インターネットのエコーチャンバー効果は世界を分断し、さらには「科学」すら失わせる。いま世界をひとつにしている共同幻想としての「科学」がなくなれば、それは「暗黒時代2.0」と呼ぶにふさわしい。これは『ダークウェブ・アンダーグラウンド』と同質の悲観だ。
で、暗黒時代が来るのが正しいとして、歴史を顧みれば、暗黒時代の次にはルネッサンスが待っていた。「暗黒時代2.0」の先にもルネッサンスがあるならば、そこには2つの可能性が考えられる。
1つは、いったん失われた「科学」が再び復興する未来。
もう1つは、「科学」ではなく「次なる価値観」が明るい世界を拓く未来。
冒頭でも述べた通り、科学とは「最新の」共同幻想である。が、それが「究極の」共同幻想かはわからない。神話の時代に神が無謬だったように、王の時代には王が全能だったように、現代においては科学が究極と思われている。でも、未来においては別の共同幻想が現れることは十分あり得る。
逆に言えば、科学が失われたとしても、直ちに悲観する必要はないわけだ。では、科学の次の共同幻想とは何か。
内容は被るが、インターネットがエコーチャンバーを実現する原理として、『グーグル・アマゾン化する社会』(2006)でスケールフリー・ネットワークに触れていた。本書によれば、民主主義は本質的に集団分極化を起こしやすい性質を持つところ、ウェブがこれを加速する。
ここで少し立ち止まって考えたい。

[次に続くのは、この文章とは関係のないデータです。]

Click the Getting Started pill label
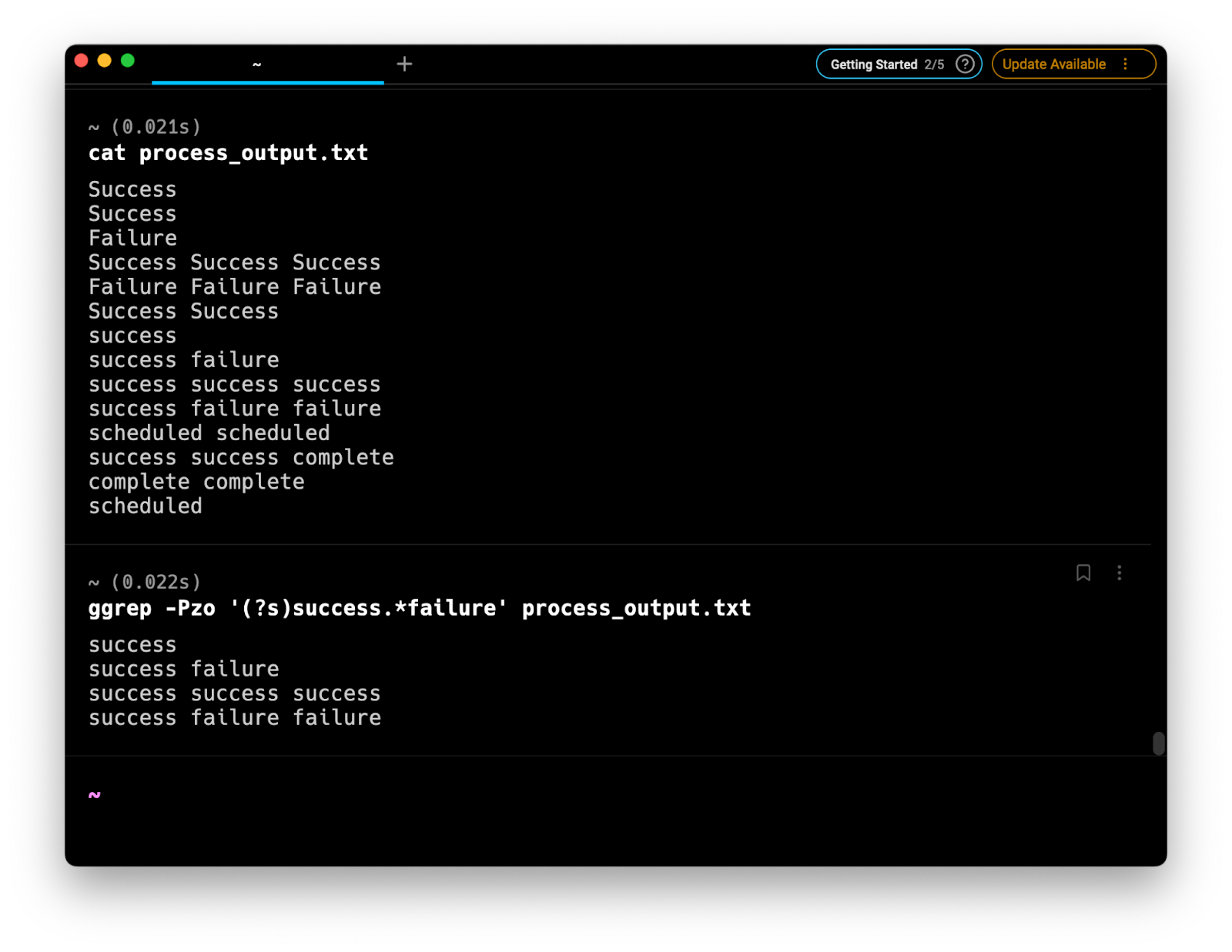Viewport: 1232px width, 952px height. [875, 64]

集団分極化ってそもそも悪いことなんだっけ。
近年においては、民主主義・自由主義陣営が停滞気味な一方、非民主主義陣営が躍進の兆しを見せている。ここで、ケヴィン・ケリーのいうように「社会組織もまた一種のテクノロジー」であることを鑑みるなら、社会組織の機能とは、集団が淘汰を免れるための手段であるべきだ。

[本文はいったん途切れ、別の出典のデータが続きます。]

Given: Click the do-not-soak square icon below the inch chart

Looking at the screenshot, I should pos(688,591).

組織の構成員にとっての居心地の良さは関係なく、集団が生き残れるか、淘汰されるか、正義はこの一点に裏付けられる。民主主義と非民主主義のいずれが正しいのかも、答えがわかるのは未来のことだ。
そして、生命が淘汰を免れる方法論として「多様性」の担保は基本的な戦略であるところ、集団分極化はこれを後押しするように思える。集団分極化は集団の生存戦略を考えたとき、有利に働く可能性がある。
話は少し変わって、次の時代には、具体的には2044年頃には、「当事者デザイン」の時代、あるいは「技術の時代」が到来すると予想される。ここで重要になる資質が「創造性」だ。

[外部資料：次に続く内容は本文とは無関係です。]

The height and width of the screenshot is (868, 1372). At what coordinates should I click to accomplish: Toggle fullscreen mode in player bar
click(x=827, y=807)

「創造性」の正体を考えたとき、その1つの説明として、パーソナリティ特性論の「拡散思考」が挙げられる。拡散思考とは、より遠いもの同士を結びつけられる能力で、詩人など芸術家が顕著にもつ。その一方で、拡散思考の持ち主は統合失調症的異常体験を伴いやすいことも知られる。
なお「創造性が先天的な才能である」という仮説に異論はあるかもしれないが、私はこれを信じる。なぜならパーソナリティ特性論は統計的に再現性が確かめられた「科学」であり、私は科学の信者だからだ。
もっとも、パーソナリティ特性論もいち要因には過ぎなくて、実際には後天的要因の影響も極めて大きい。その点で近年無視できないのが、インターネットの存在である。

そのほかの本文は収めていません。